Months of attempts to negotiate a ceasefire have yielded scant progress and negotiations are now on hold, with mediator Qatar saying it has told the two warring parties it would suspend its efforts until the sides are prepared to make concessions.

Abu Zuhri blamed the failure to reach a ceasefire deal that would end the Gaza war on Israeli Prime Minister Benjamin Netanyahu, who has repeatedly accused Hamas of foiling efforts.

"Hamas showed high flexibility to reach an agreement and it is still committed to that position and is interested in reaching an agreement that ends the war in Gaza," Abu Zuhri said.

"The problem was always with Netanyahu who has always escaped from reaching an agreement," he added.

Hamas wants an agreement that ends the war in Gaza and sees the release of Israeli and foreign hostages as well as Palestinians jailed by Israel, while Netanyahu has said the war can only end after Hamas is eradicated.

In the Israeli-occupied West Bank, senior Palestinian Authority Hussein Al-Sheikh welcomed the agreement in Lebanon.

"We welcome the decision to ceasefire in Lebanon, and we call on the international community to pressure Israel to stop its criminal war in the Gaza Strip and the West Bank, and to stop all its escalatory measures against the Palestinian people," Sheikh, a confidant of President Mahmoud Abbas, posted on X.

US President Joe Biden said on Tuesday his administration was pushing for a ceasefire in Gaza.

# YOUR GOAL
Using the excerpt above on the Gaza ceasefire talks, answer these questions:
1. Which country has suspended its mediation efforts?
2. According to Netanyahu, when can the war end?
3. Where did Sheikh post his statement welcoming the Lebanon ceasefire?

# GIVEN DATA
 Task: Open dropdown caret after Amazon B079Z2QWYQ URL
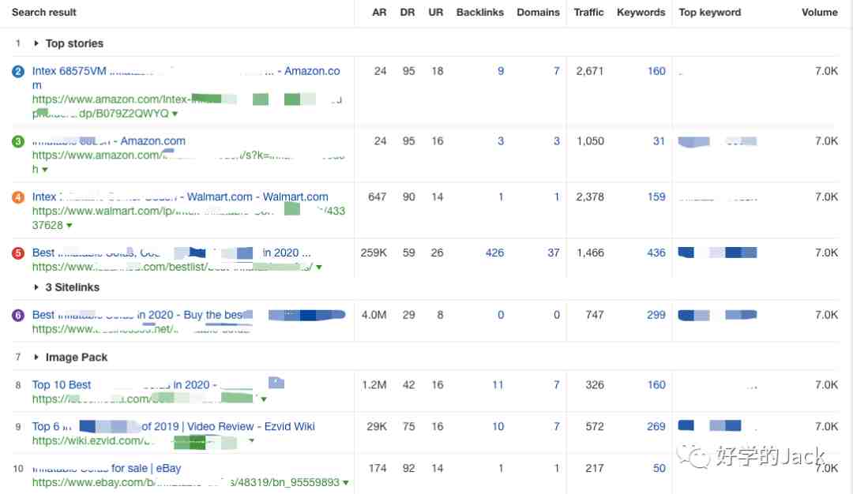(175, 114)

# TASK RESULT
1. Qatar
2. Only after Hamas is eradicated
3. On X